How to return Array<Array<String>>'s descendant's same elements?

Question

I have an array of array of strings and I need to return descendant's same elements (not index wise, self wise).

let arrayArrayStrings: [[String]] = [
["a", "b", "e", "q"],
["a", "c", "q", "e"],
["a", "q", "d", "e"]]

And I want it to return the ["a", "e", "q"]. My brain fried while trying to do this. How can I do this efficiently?

Answer 1

Set has powerful methods to determine the relation of two sets, so a possible solution is to map the inner arrays to Set and call intersection.

let arrayArrayStrings: [[String]] = [
["a", "b", "e"],
["a", "c", "e"],
["a", "d", "e"]]

let arraySetStrings = arrayArrayStrings.map(Set.init)
var commonElements = arraySetStrings[0]
for i in 1..<arraySetStrings.count {
    commonElements.formIntersection(arraySetStrings[i])
}
print(commonElements.sorted())

Another way to check also the position of the elements is to use the difference(from API of Array

let arrayArrayStrings: [[String]] = [
["a", "b", "e"],
["a", "c", "e"],
["a", "d", "e"]]

var commonElements = arrayArrayStrings[0]
var indicesToRemove = IndexSet()
for i in 1..<arrayArrayStrings.count {
    let diff = commonElements.difference(from: arrayArrayStrings[i])
    diff.removals.forEach { removal in
        if case .remove(offset: let offset, element: let element, associatedWith: let associatedWith) = removal {
            indicesToRemove.insert(offset)
        }
    }
}
commonElements.remove(atOffsets: indicesToRemove)
print(commonElements)

**Data excerpts:**
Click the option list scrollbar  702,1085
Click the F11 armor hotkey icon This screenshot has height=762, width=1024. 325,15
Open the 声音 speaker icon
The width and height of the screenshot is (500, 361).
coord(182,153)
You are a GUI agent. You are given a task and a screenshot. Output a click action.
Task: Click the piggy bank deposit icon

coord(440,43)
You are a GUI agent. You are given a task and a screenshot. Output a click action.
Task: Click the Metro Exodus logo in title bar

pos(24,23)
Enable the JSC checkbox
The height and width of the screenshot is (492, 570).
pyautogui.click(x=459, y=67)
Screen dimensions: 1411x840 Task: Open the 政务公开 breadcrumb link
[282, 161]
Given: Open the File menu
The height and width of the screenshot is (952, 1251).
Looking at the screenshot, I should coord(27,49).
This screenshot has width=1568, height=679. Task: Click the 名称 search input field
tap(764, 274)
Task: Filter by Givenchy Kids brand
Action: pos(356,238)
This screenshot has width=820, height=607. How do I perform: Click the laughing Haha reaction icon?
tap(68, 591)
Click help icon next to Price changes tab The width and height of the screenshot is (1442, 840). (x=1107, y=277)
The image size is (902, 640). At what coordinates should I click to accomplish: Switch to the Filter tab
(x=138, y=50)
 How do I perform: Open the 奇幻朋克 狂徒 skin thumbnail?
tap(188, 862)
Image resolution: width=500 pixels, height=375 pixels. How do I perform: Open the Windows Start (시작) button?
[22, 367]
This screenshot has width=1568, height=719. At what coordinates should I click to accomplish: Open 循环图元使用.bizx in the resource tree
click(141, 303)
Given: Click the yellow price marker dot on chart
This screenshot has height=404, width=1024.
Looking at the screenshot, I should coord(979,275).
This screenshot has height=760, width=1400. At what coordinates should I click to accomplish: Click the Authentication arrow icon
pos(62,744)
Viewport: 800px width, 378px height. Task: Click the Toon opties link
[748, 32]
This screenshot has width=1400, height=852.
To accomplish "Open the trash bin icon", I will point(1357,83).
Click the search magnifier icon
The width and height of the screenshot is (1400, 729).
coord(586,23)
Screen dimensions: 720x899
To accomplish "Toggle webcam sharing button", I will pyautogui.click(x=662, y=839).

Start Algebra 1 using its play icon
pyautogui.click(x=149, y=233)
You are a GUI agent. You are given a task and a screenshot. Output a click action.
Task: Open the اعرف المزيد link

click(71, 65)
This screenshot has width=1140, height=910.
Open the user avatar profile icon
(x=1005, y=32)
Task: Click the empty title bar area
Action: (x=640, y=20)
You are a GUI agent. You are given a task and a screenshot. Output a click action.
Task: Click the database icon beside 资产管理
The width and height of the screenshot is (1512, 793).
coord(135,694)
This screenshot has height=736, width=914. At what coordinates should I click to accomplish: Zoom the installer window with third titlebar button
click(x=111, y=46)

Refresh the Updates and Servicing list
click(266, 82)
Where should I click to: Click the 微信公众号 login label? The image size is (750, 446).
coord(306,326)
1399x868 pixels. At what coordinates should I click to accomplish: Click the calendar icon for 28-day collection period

**To-do list:**
1) In the thread on common elements in nested string arrays, translate this sentence into Spanish: "Set has powerful methods to determine the relation of two sets, so a possible solution is to map the inner arrays to Set and call intersection."
2) Update the thread on common elements in nested string arrays by writing out everything from "let arraySetStrings = arrayArrayStrings.map(Set.init)" down to "print(commonElements.sorted())", replacing "commonElements" with "sharedElements".

**Responses per task:**
1) Set tiene métodos potentes para determinar la relación entre dos conjuntos, así que una posible solución es convertir los arrays internos en Set y llamar a intersection.

2)
let arraySetStrings = arrayArrayStrings.map(Set.init)
var sharedElements = arraySetStrings[0]
for i in 1..<arraySetStrings.count {
    sharedElements.formIntersection(arraySetStrings[i])
}
print(sharedElements.sorted())